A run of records
········

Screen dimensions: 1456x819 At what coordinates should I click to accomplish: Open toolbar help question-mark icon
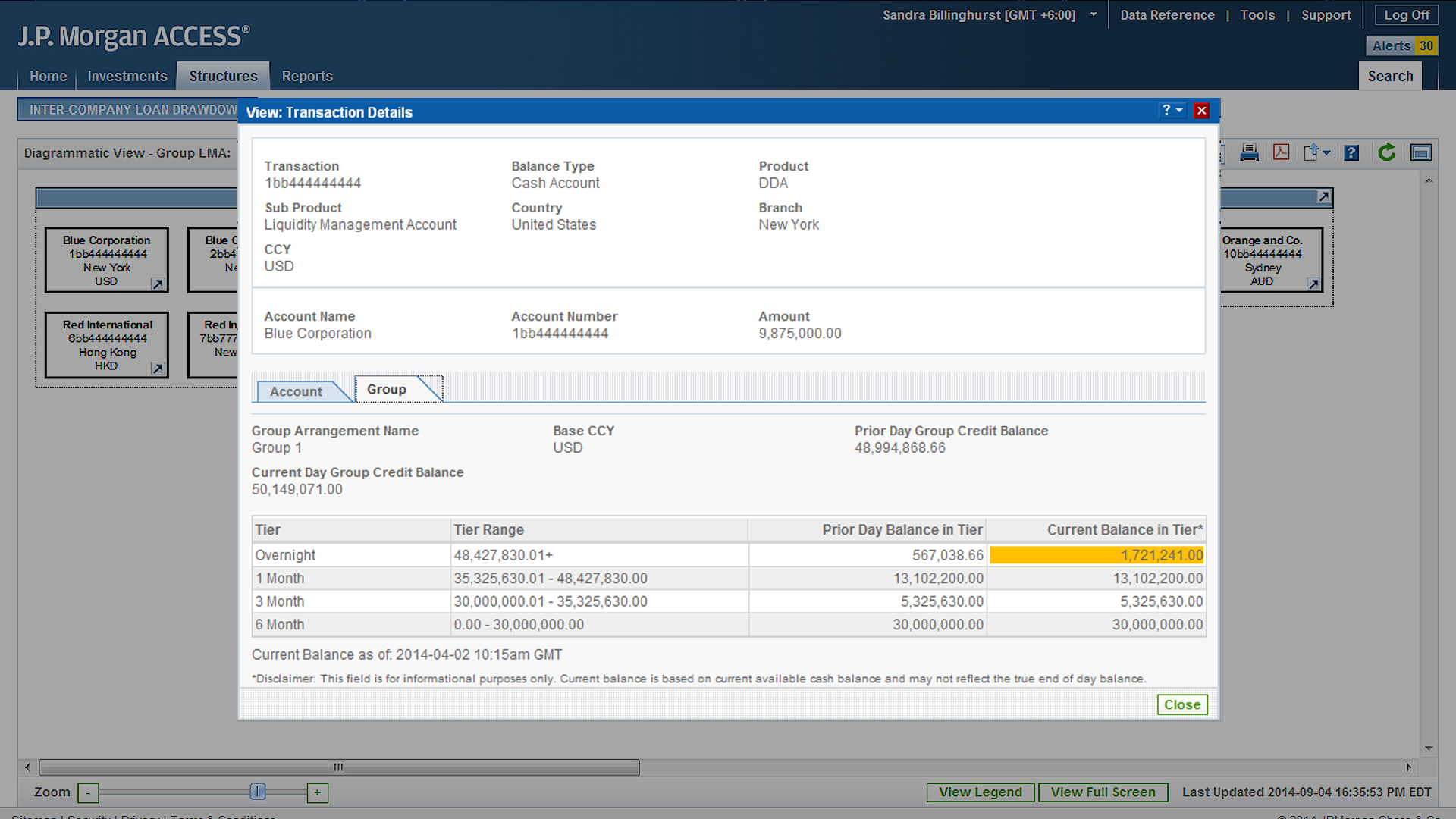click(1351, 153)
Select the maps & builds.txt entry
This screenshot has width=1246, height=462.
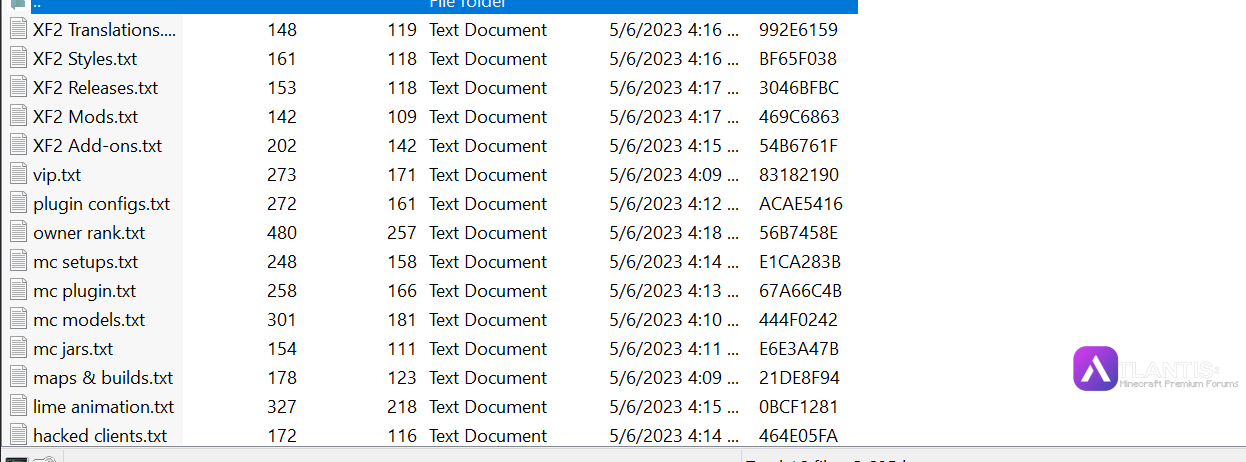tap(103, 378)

········

- What you should do: Swap "entry" for "item" throughout the rows above and keep every other part unchanged, but leave the pictures out.

- Solution to this task:
Screen dimensions: 1456x819 At what coordinates should I click to accomplish: Open toolbar help question-mark icon
click(1351, 153)
Select the maps & builds.txt item
This screenshot has width=1246, height=462.
tap(103, 378)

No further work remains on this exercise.